## START RECORDED DATA

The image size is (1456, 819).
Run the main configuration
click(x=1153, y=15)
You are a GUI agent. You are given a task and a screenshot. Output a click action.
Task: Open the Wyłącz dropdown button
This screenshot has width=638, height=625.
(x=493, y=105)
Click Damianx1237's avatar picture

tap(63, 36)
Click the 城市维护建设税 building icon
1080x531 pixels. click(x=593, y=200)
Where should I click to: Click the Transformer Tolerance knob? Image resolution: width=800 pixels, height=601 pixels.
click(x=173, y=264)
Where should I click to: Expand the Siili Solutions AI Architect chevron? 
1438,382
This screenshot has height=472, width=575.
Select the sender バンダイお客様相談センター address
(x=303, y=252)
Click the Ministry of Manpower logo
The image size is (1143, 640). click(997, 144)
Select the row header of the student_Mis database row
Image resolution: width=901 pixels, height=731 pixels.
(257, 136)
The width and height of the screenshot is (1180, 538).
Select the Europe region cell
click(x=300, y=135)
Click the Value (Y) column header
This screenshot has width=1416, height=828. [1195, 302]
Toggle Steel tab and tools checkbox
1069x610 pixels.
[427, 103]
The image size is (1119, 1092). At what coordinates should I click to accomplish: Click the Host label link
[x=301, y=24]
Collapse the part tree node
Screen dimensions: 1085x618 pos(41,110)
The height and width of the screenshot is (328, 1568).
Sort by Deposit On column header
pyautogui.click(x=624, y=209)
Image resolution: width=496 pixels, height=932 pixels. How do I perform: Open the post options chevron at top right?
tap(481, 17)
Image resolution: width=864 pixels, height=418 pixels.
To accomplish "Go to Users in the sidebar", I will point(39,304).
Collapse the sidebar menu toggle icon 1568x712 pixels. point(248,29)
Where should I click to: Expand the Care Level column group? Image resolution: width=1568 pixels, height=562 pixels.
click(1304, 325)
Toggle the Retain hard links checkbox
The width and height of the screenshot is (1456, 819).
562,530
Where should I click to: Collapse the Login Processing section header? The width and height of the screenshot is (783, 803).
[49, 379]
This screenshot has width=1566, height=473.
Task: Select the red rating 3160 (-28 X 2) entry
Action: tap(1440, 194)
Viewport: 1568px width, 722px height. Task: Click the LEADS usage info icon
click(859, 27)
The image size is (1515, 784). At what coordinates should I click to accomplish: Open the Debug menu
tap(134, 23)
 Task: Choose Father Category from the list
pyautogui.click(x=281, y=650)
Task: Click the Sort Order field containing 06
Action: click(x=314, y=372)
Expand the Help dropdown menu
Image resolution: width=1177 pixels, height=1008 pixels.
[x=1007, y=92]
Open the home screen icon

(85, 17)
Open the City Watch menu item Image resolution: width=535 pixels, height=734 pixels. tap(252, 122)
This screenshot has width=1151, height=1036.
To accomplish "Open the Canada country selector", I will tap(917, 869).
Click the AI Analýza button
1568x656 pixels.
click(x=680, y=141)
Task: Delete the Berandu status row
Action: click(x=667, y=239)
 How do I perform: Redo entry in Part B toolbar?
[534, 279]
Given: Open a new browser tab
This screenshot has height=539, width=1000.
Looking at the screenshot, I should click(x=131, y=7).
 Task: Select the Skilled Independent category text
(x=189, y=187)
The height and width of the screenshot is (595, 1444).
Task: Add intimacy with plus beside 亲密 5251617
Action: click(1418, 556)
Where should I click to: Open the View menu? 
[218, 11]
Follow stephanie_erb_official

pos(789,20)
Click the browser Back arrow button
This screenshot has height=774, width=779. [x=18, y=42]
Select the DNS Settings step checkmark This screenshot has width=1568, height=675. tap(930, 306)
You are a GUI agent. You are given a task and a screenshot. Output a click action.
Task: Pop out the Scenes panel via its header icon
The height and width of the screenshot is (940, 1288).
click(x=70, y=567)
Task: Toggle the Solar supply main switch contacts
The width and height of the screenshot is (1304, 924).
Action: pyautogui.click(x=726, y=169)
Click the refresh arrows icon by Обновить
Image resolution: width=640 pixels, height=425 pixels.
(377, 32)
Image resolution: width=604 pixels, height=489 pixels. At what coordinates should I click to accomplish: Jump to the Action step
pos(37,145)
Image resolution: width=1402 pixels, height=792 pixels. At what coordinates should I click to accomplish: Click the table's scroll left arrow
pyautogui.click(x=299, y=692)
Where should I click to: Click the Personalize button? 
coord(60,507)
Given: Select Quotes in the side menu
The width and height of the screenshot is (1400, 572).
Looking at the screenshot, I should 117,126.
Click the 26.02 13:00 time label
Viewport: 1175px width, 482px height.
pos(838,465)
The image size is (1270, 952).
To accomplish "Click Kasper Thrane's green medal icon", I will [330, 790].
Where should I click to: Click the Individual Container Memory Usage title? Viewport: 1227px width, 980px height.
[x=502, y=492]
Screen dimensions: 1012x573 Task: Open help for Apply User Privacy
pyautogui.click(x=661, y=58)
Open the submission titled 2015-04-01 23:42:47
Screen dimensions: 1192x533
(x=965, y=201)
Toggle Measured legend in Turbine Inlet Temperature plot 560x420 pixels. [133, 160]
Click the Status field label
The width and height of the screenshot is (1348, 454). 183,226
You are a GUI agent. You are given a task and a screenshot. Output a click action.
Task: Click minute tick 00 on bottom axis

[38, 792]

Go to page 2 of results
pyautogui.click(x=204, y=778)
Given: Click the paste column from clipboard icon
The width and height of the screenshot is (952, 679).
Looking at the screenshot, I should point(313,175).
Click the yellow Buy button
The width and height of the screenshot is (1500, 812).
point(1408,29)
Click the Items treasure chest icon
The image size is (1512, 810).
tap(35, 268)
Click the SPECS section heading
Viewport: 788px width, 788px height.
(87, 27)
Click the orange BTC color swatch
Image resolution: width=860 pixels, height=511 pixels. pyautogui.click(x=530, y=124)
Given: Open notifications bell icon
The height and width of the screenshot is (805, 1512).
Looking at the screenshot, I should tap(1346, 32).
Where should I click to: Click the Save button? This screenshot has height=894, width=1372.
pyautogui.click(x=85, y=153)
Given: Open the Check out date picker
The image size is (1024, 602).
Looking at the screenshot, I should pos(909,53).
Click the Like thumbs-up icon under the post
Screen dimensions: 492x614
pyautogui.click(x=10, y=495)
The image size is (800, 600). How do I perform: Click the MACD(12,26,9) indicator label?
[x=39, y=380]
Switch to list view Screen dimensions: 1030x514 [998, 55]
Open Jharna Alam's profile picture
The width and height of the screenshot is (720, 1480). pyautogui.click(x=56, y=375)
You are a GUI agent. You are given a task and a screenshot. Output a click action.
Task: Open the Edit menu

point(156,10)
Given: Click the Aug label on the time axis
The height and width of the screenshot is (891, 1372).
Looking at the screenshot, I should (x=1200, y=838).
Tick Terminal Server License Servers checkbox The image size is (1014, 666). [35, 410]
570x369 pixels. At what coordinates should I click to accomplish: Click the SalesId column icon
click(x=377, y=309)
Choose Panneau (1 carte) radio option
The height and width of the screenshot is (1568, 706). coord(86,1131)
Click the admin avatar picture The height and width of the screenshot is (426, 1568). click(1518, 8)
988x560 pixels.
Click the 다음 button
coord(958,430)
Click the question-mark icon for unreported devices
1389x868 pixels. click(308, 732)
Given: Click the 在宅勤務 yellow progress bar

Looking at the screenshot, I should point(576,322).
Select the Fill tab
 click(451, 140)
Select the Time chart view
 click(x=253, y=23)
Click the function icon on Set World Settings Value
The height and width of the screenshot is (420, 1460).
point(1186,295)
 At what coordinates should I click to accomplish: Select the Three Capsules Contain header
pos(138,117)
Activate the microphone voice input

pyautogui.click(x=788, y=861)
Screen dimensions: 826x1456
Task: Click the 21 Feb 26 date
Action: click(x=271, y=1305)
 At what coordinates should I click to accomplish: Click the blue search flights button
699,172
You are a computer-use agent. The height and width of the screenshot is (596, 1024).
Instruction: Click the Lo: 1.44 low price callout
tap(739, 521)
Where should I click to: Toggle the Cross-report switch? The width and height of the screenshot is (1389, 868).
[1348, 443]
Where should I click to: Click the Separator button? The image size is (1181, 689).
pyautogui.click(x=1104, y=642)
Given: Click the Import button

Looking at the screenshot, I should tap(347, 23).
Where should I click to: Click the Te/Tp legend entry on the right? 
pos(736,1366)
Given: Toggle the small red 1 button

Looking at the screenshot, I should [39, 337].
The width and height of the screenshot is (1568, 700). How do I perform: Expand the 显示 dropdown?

## END RECORDED DATA

### GIVEN REQUEST
Reproduce the rows word for word, starting at the very first line and ending at the line containing "click(x=1153, y=15)". Include both of those lines.

### ANSWER TO THIS TASK
The image size is (1456, 819).
Run the main configuration
click(x=1153, y=15)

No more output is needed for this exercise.